(Beginning of Provided information)

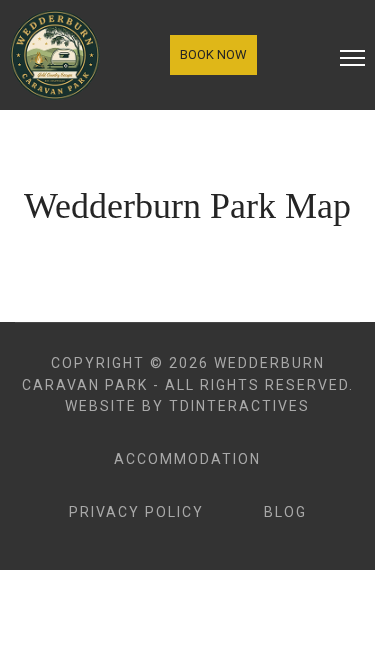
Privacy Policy (136, 512)
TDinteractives (239, 406)
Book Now (213, 54)
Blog (285, 512)
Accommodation (187, 459)
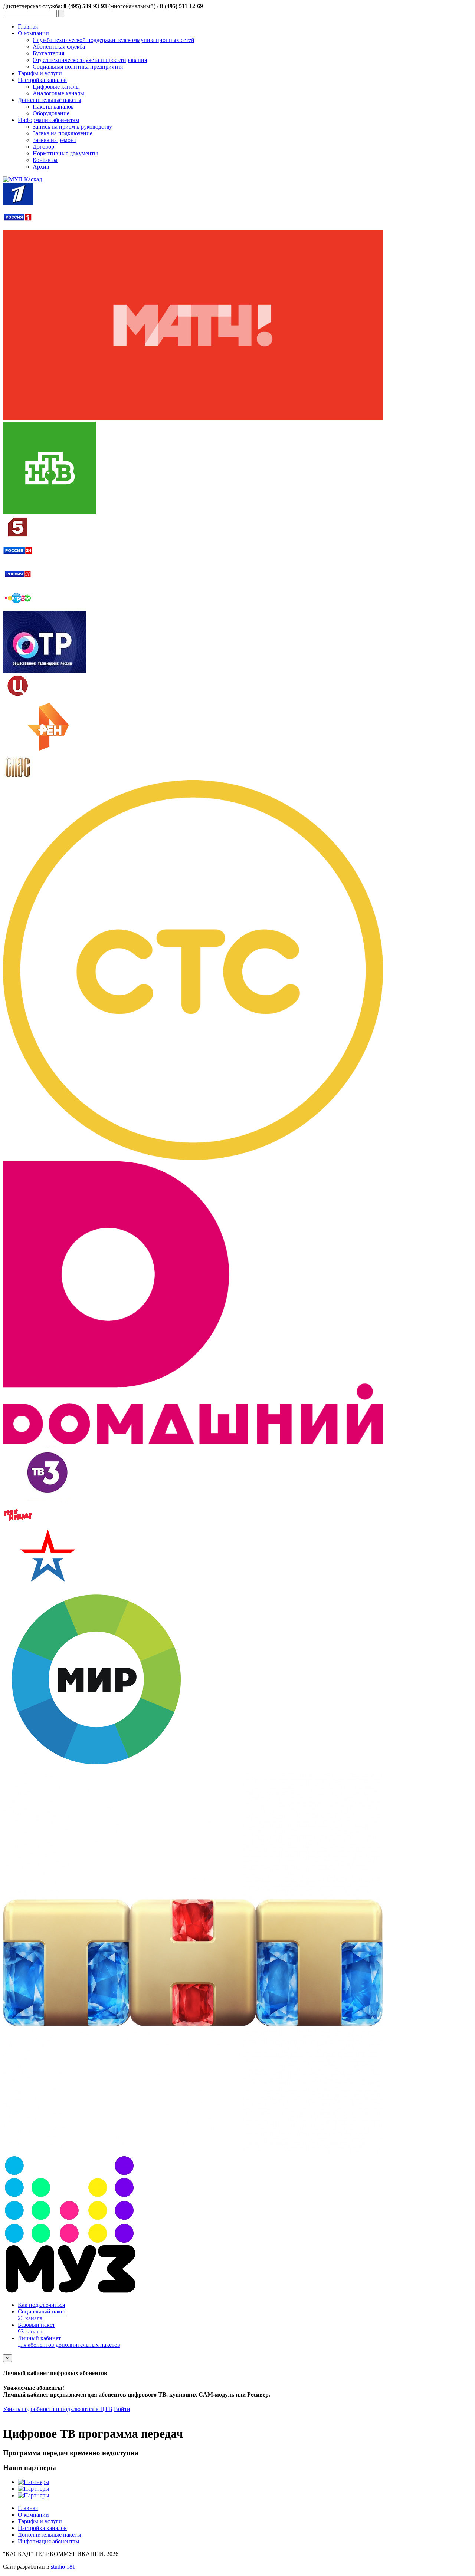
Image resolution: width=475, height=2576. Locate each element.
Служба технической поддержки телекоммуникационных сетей (113, 40)
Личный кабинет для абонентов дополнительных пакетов (69, 2341)
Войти (122, 2409)
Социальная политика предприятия (78, 66)
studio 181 (63, 2566)
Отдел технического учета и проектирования (90, 60)
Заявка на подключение (62, 133)
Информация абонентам (48, 120)
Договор (43, 147)
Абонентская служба (59, 46)
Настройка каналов (42, 80)
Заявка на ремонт (54, 140)
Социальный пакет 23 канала (42, 2314)
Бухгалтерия (48, 53)
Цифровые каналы (56, 86)
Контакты (45, 160)
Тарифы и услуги (40, 73)
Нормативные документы (65, 153)
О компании (33, 33)
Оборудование (51, 113)
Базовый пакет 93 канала (36, 2328)
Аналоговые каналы (58, 93)
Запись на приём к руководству (72, 126)
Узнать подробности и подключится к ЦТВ (57, 2409)
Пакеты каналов (53, 106)
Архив (41, 167)
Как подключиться (41, 2305)
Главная (28, 26)
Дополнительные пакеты (49, 100)
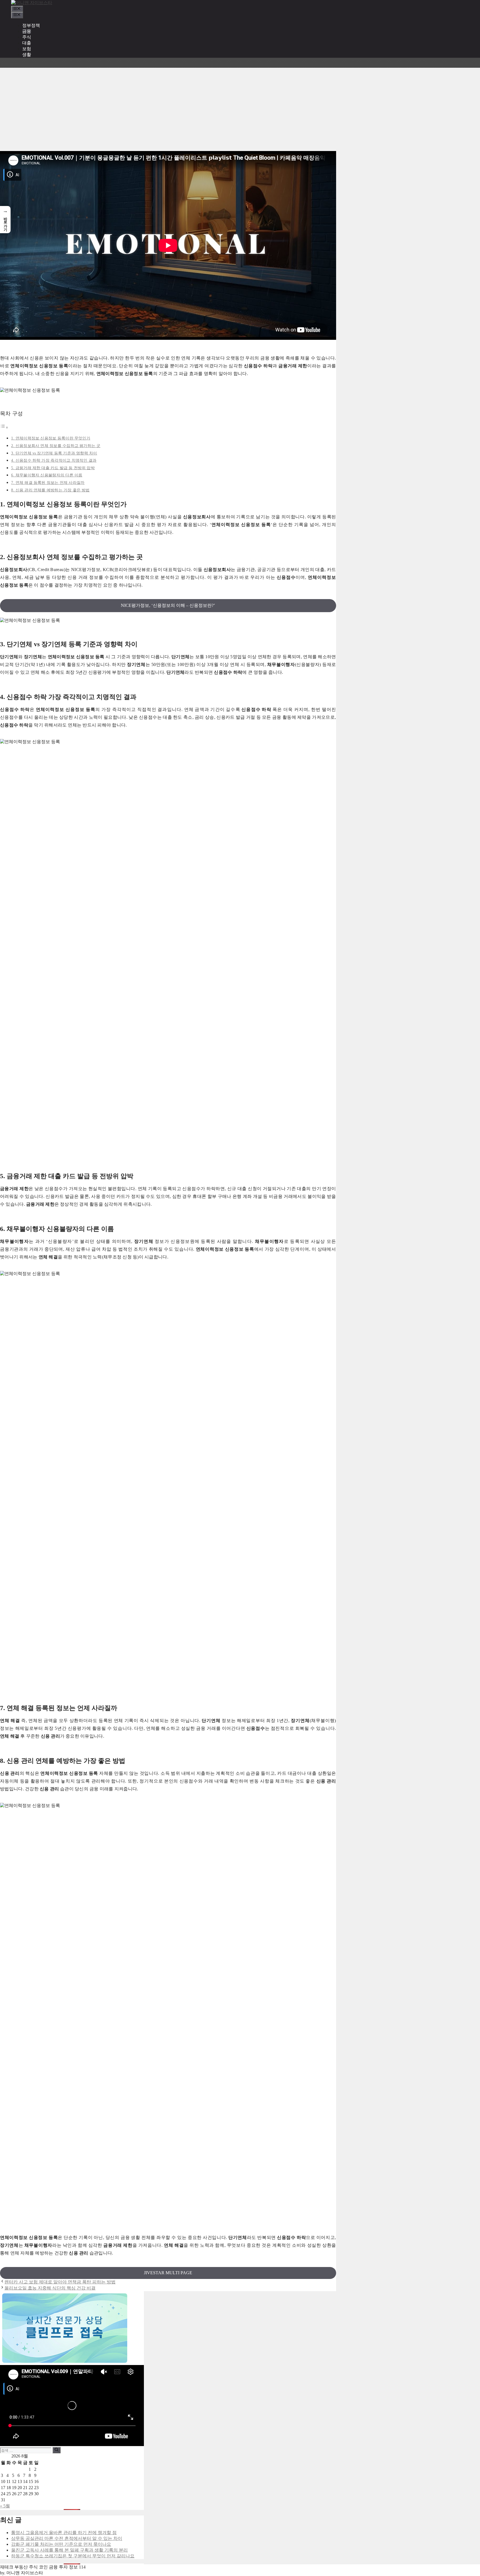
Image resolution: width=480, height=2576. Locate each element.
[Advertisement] (240, 109)
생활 (26, 54)
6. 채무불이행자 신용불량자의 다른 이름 (46, 475)
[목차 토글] (4, 427)
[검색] (56, 2450)
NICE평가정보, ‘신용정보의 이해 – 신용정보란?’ (168, 605)
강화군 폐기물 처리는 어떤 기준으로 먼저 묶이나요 (61, 2544)
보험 (26, 48)
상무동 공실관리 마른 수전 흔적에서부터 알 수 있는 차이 (66, 2538)
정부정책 (31, 25)
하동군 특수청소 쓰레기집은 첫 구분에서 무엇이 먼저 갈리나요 (72, 2556)
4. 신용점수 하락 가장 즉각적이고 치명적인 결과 (53, 460)
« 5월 (5, 2506)
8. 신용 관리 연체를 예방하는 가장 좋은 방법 (50, 490)
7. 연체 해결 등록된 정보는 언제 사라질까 (47, 482)
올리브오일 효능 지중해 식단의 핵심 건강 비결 (50, 2288)
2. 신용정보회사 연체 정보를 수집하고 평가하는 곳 (56, 445)
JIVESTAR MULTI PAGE (168, 2272)
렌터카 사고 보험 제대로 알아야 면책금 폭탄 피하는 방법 (60, 2282)
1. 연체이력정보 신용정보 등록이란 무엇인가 (50, 438)
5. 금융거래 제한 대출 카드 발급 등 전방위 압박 (53, 468)
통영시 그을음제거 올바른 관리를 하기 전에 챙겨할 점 (64, 2532)
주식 (26, 37)
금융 (26, 31)
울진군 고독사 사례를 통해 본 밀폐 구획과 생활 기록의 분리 (69, 2550)
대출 (26, 43)
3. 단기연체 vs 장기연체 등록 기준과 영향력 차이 (54, 453)
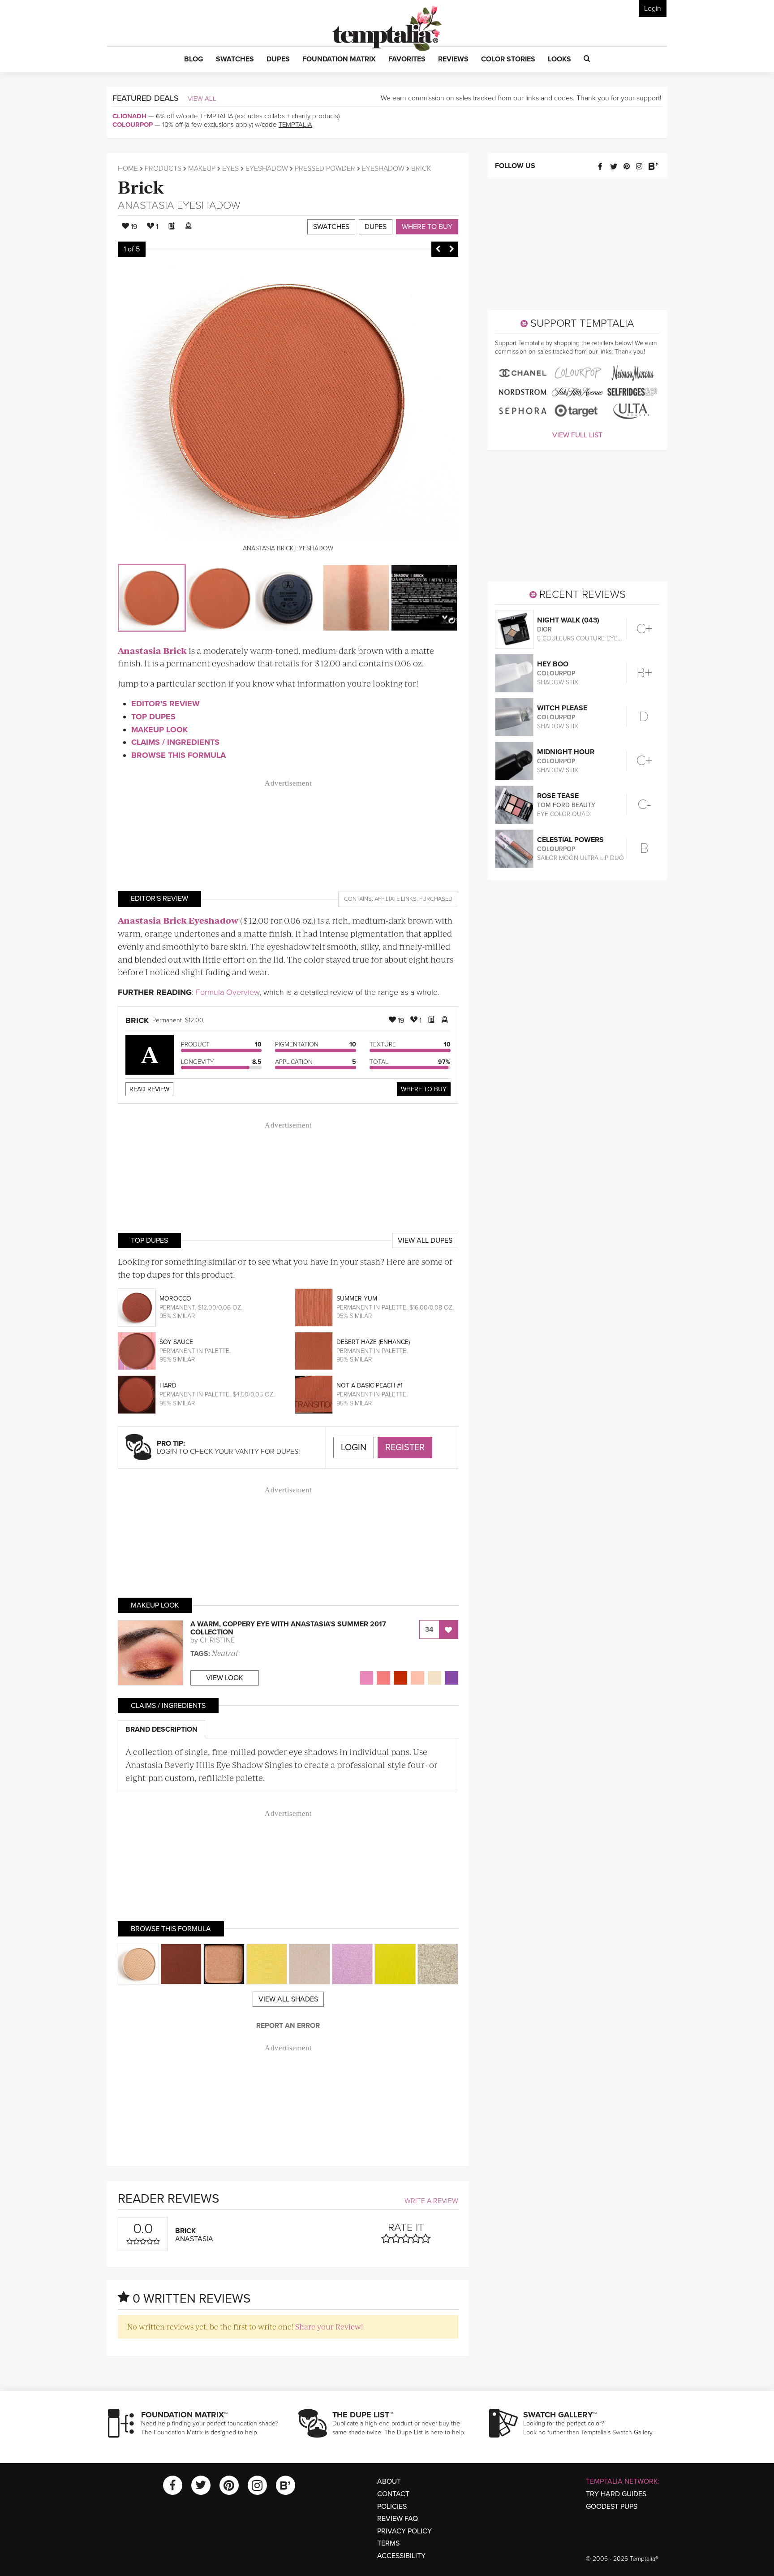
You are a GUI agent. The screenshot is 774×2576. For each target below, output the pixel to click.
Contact (393, 2494)
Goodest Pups (611, 2506)
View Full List (577, 435)
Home (128, 168)
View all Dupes (425, 1240)
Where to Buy (427, 226)
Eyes (230, 168)
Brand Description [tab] (161, 1729)
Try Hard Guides (616, 2494)
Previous (438, 249)
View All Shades (288, 1999)
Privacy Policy (404, 2531)
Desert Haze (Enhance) (373, 1342)
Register (405, 1447)
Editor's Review (165, 704)
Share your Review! (329, 2326)
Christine (217, 1640)
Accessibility (401, 2555)
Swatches (331, 226)
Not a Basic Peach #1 (369, 1385)
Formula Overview (227, 992)
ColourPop (132, 125)
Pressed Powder (325, 168)
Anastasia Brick (152, 650)
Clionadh (129, 116)
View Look (224, 1677)
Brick (141, 186)
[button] (194, 60)
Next (451, 249)
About (389, 2481)
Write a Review (431, 2200)
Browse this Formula (178, 755)
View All (202, 99)
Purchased (435, 899)
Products (163, 168)
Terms (388, 2543)
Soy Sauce (176, 1342)
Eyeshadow (266, 168)
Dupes (376, 226)
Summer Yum (356, 1298)
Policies (392, 2506)
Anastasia (146, 205)
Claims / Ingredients (175, 742)
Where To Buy (424, 1089)
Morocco (175, 1298)
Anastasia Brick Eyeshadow (178, 920)
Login (652, 8)
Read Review (149, 1089)
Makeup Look (159, 730)
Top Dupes (153, 717)
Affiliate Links (395, 899)
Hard (167, 1385)
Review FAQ (397, 2518)
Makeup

(End of Provided information)

Work request → Each line in the records above with "element" must be returned.

Solution to the exercise →
Image resolution: width=475, height=2576. Locate each element.
Image resolution: width=480, height=2576. Locate each element.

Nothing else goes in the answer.